* **INPUT MATERIAL**
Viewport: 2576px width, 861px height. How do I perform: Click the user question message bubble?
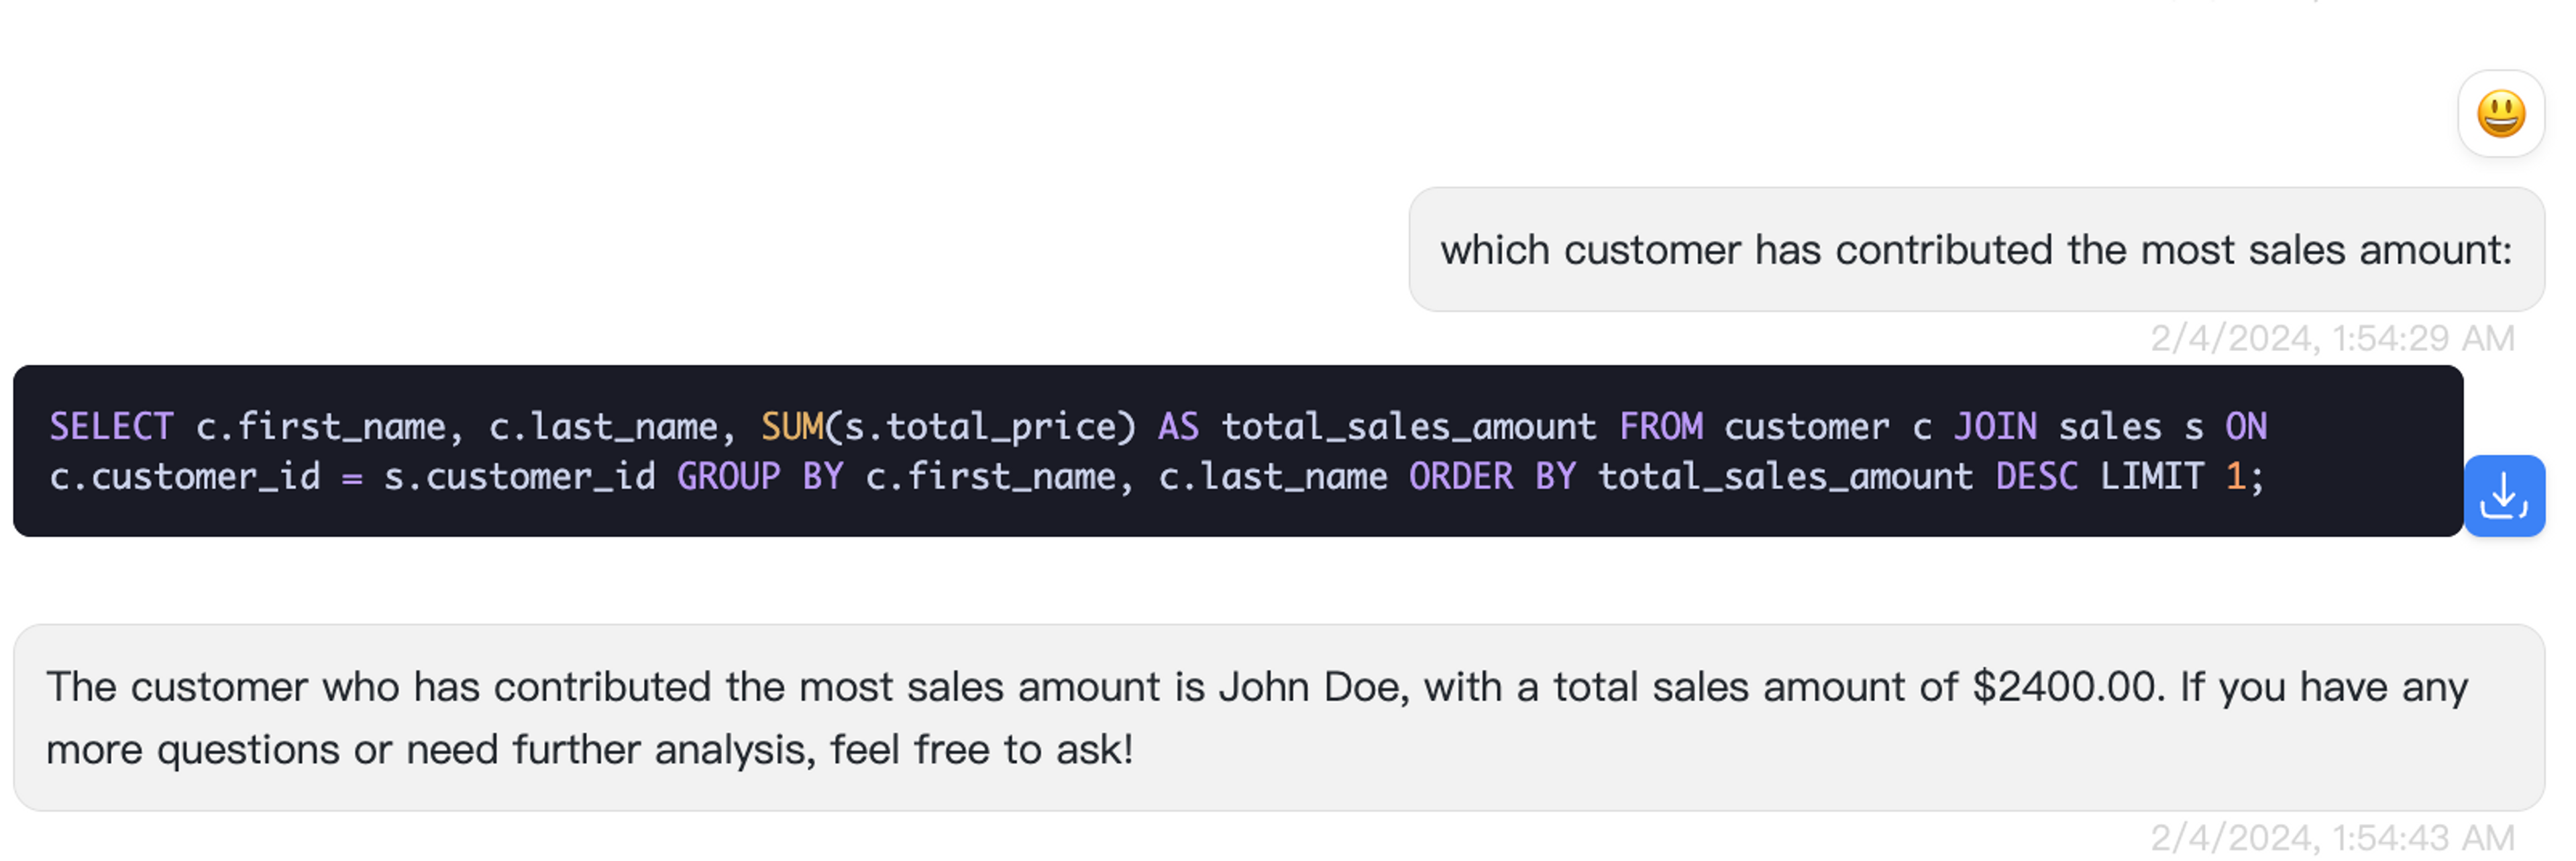(x=1975, y=250)
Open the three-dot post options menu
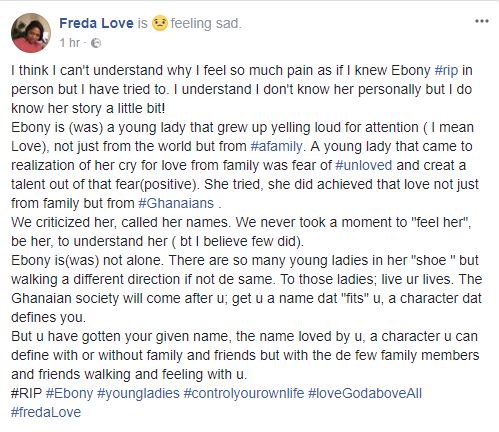The width and height of the screenshot is (499, 432). [482, 21]
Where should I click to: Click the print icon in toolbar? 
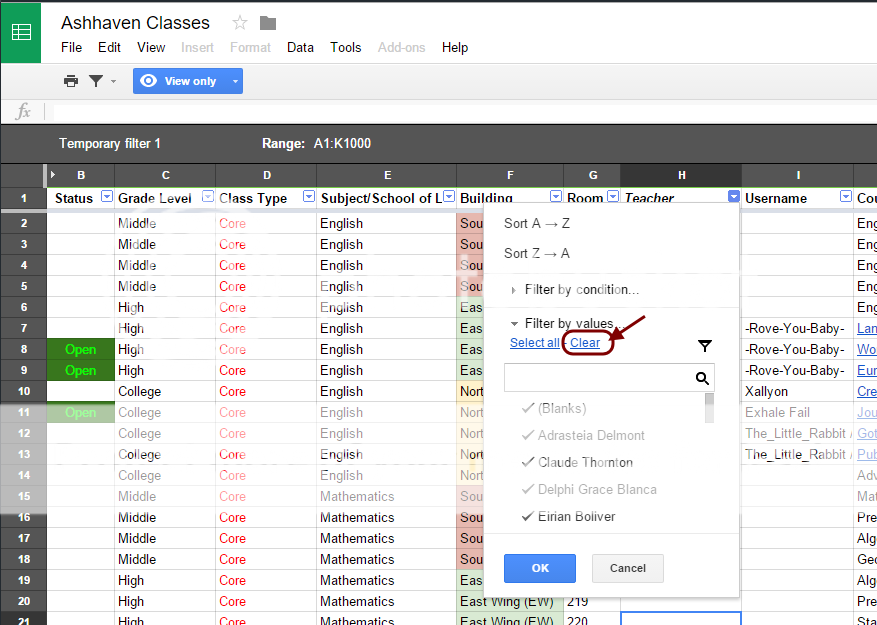pos(71,81)
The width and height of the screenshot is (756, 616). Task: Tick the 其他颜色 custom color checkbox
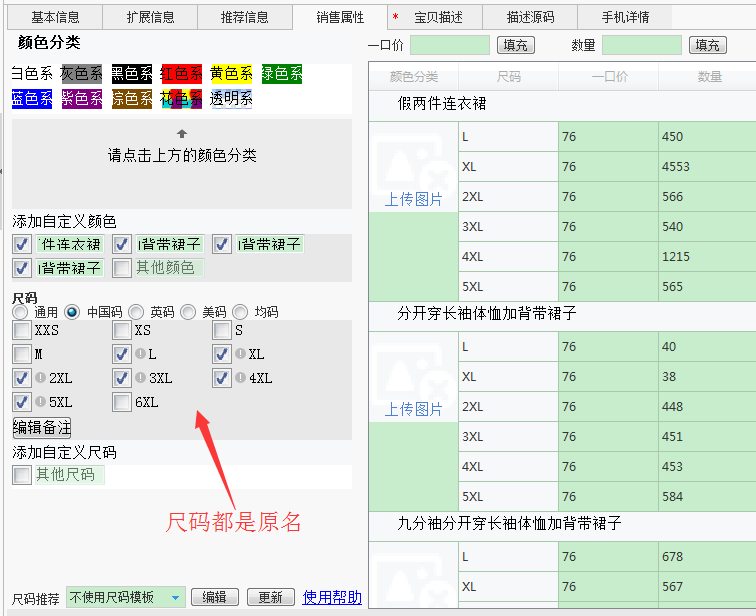[x=122, y=268]
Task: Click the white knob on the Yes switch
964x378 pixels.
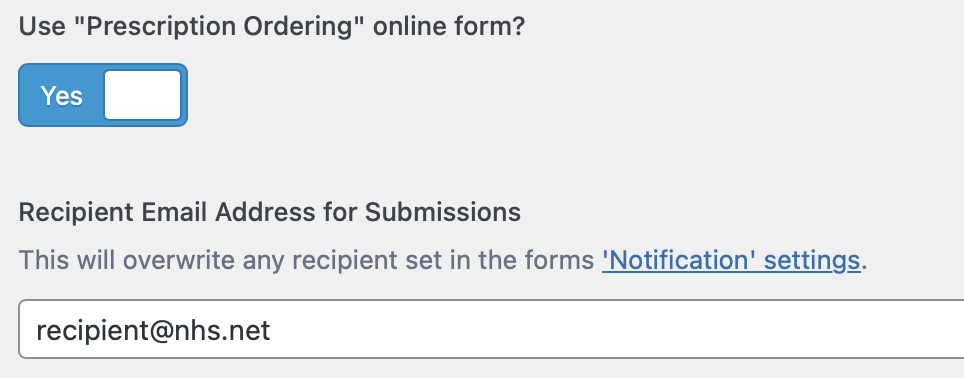Action: (143, 95)
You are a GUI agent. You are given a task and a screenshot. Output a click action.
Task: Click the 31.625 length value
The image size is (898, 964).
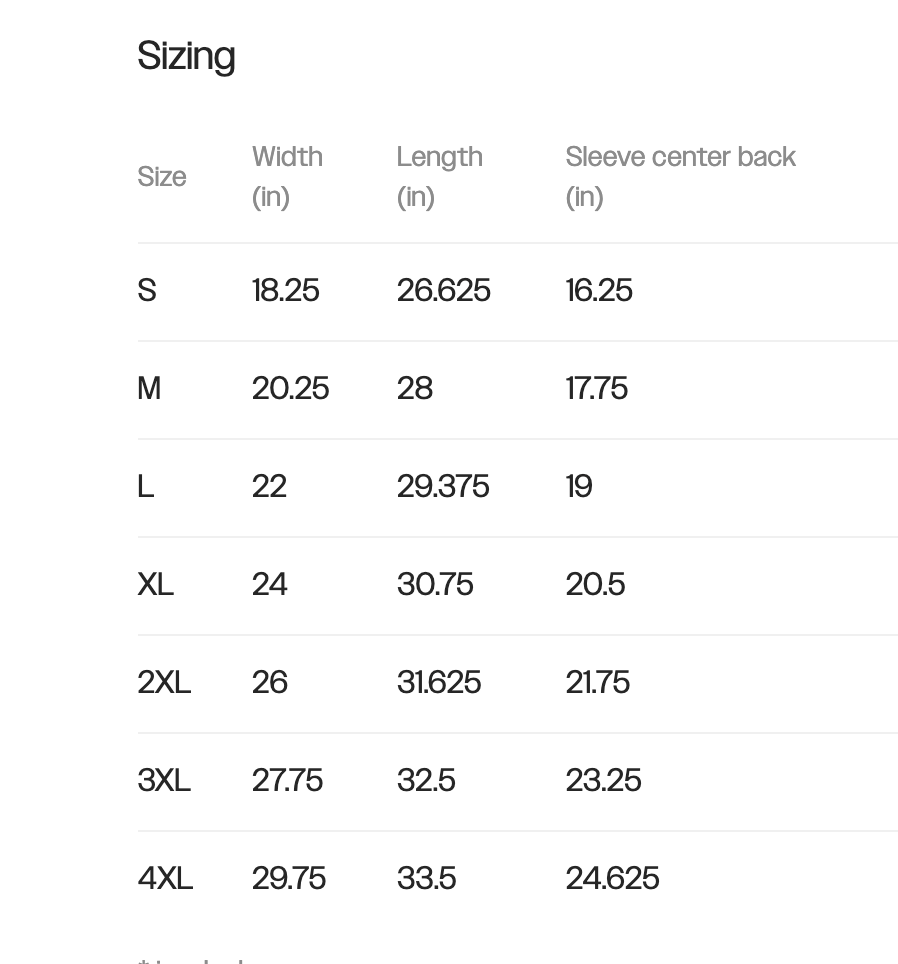pos(439,682)
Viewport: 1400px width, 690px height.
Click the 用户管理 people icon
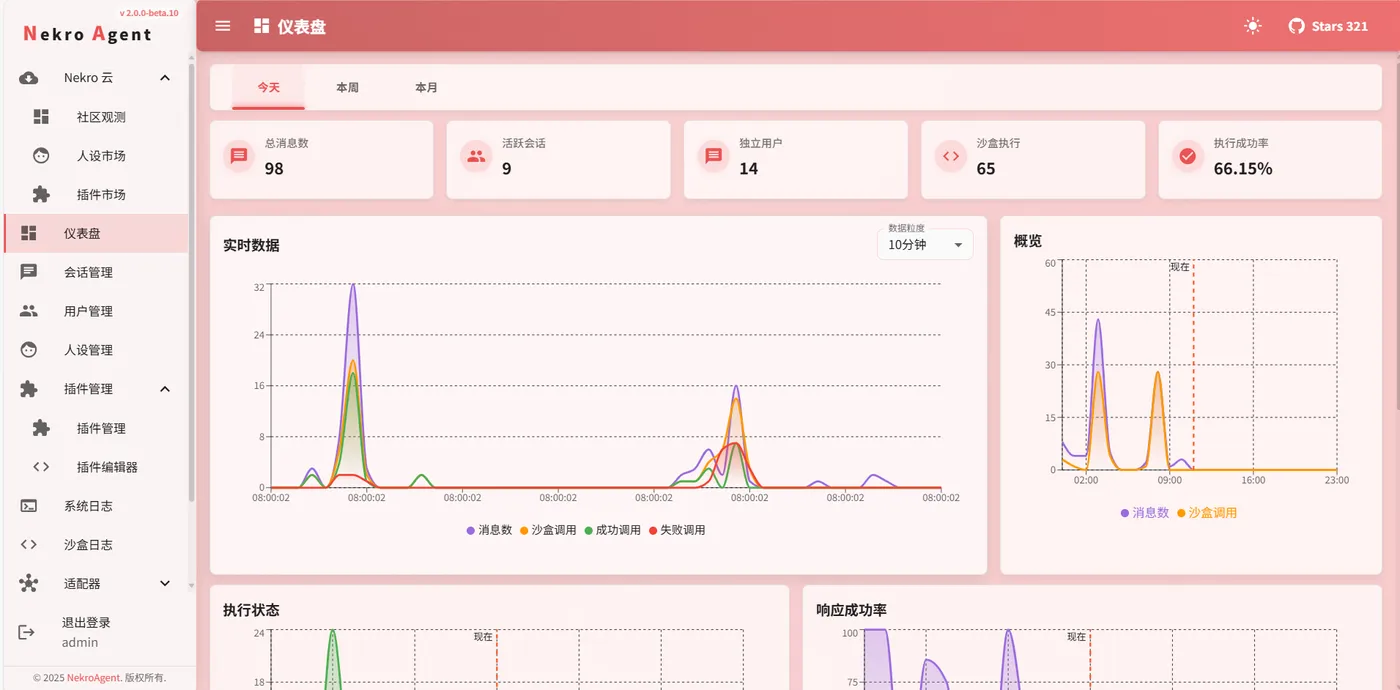[29, 311]
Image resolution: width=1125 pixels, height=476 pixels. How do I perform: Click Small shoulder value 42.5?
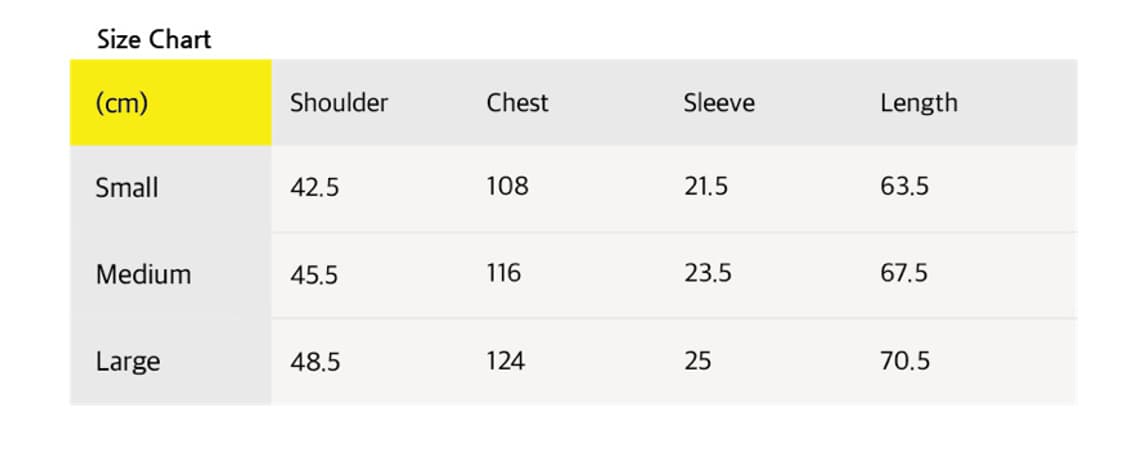(x=314, y=187)
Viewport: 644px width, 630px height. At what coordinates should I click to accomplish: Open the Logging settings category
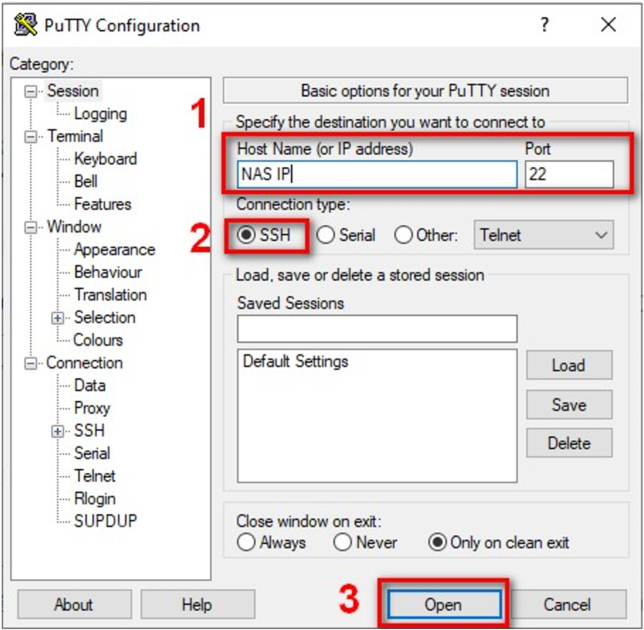[100, 114]

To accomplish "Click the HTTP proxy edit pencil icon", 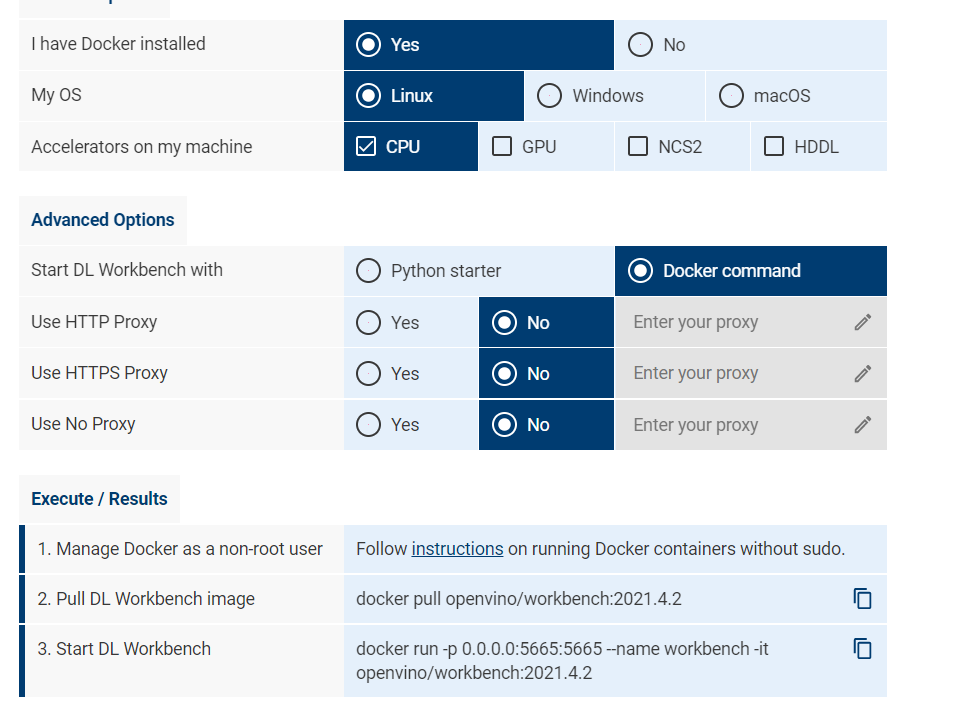I will click(x=863, y=322).
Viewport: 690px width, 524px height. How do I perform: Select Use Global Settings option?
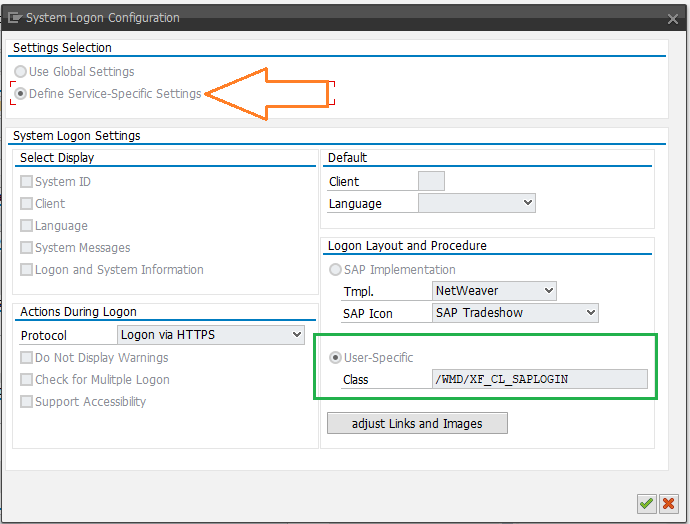click(x=21, y=72)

* **WHAT IS EXPECTED**
None of the pictures belong in the copy. Write out exactly the lines from the line that holds "Viewport: 690px width, 524px" through the last line of the listing above, both ends included.

* **RESPONSE BELOW**
Viewport: 690px width, 524px height. How do I perform: Select Use Global Settings option?
click(x=21, y=72)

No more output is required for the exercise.